US 12,242,403 B2
Direct access to reconfigurable processor memory
Conrad Alexander Turlik, Palo Alto, CA (US); Sudhakar Dindukurti, Palo Alto, CA (US); Anand Misra, Palo Alto, CA (US); Arjun Sabnis, Palo Alto, CA (US); Milad Sharif, Palo Alto, CA (US); Ravinder Kumar, Palo Alto, CA (US); Joshua Earle Polzin, Palo Alto, CA (US); Arnav Goel, Palo Alto, CA (US); and Steven Dai, Palo Alto, CA (US)
Assigned to SambaNova Systems, Inc., Palo Alto, CA (US)
Filed by SambaNova Systems, Inc., Palo Alto, CA (US)
Filed on Mar. 14, 2023, as Appl. No. 18/121,224.
Claims priority of provisional application 63/321,654, filed on Mar. 18, 2022.
Prior Publication US 2023/0297527 A1, Sep. 21, 2023
Int. Cl.
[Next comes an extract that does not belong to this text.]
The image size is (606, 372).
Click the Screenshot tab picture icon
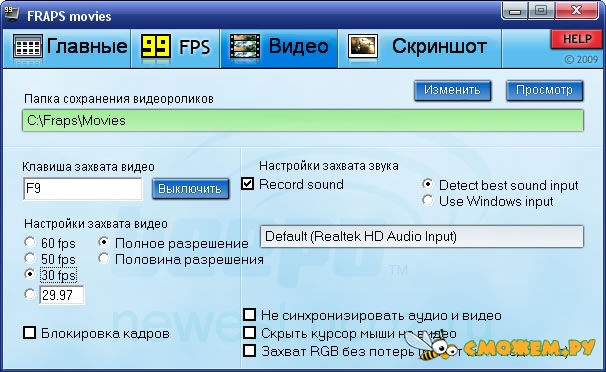(x=363, y=47)
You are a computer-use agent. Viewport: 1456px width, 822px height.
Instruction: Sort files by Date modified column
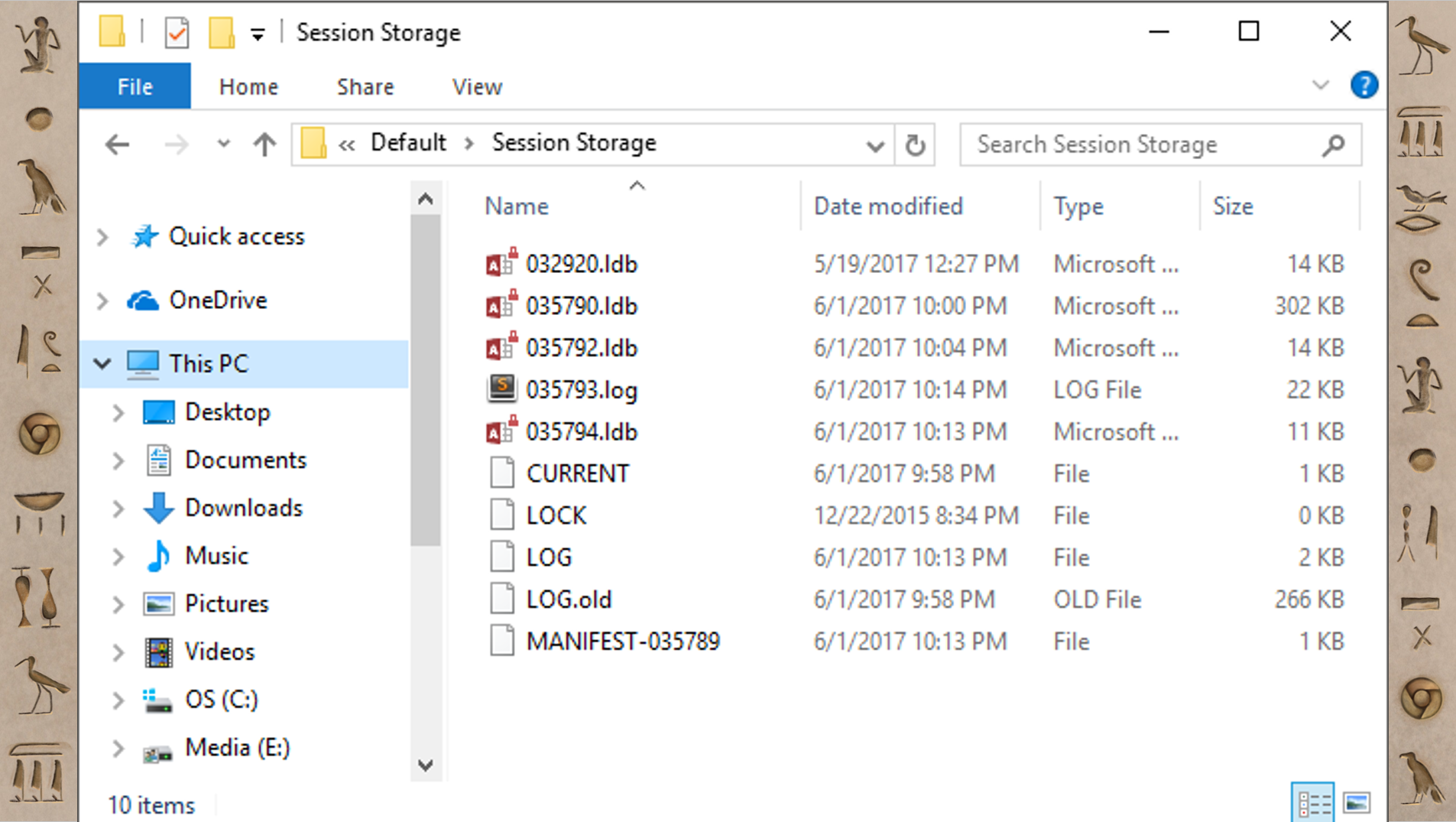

G06F 13/28 (2006.01)
CPC G06F 13/28 (2013.01) [G06F 2213/3808 (2013.01)] 14 Claims
OG exemplary drawing
 
1. A system, comprising:
a first data processing system, comprising:
a first reconfigurable processor with a first reconfigurable processor memory,
a first host that is operatively coupled to the first reconfigurable processor, comprising:
a first host processor including runtime logic with a user space and a kernel space, and
a first host memory that is coupled to the first host processor, and
a first network interface controller (NIC) that is operatively coupled to, a network, the first reconfigurable processor, and the first host processor; and
a second data processing system that is coupled via the network to the first data processing system, comprising:
a second reconfigurable processor with a second reconfigurable processor memory,
a second host that is operatively coupled to the second reconfigurable processor, comprising:
a second host processor, and
a second host memory that is coupled to the second host processor, and
a second network interface controller (NIC) that is operatively coupled to the network, the second reconfigurable processor, and the second host processor;
wherein the first reconfigurable processor is configured to implement a virtual function that uses a virtual address for a memory access operation ;
wherein the first host processor is configured to implement an application programming interface (API) within the runtime logic that includes a first module located in the user space, a second module executing in kernel space, a third module executing in the kernel space, and input/output memory management unit (IOMMU) page tables;
wherein the API translates the virtual address into a physical address using the first module and the second module for virtual addresses targeting the first host memory and additionally using the third module for virtual addresses targeting the first reconfigurable processor memory, wherein the third module translates the virtual address targeting the first reconfigurable processor memory to an input/output virtual address (IOVA), and then uses the IOMMU page tables to translate the IOVA to the physical address; and
wherein the first NIC uses the physical address to initiate a direct memory access operation at the second reconfigurable processor memory or the second host memory that moves data directly between the first reconfigurable processor and the second reconfigurable processor memory or the second host memory, wherein the data bypasses the first host processor and is transferred directly between the first reconfigurable processor and the first NIC.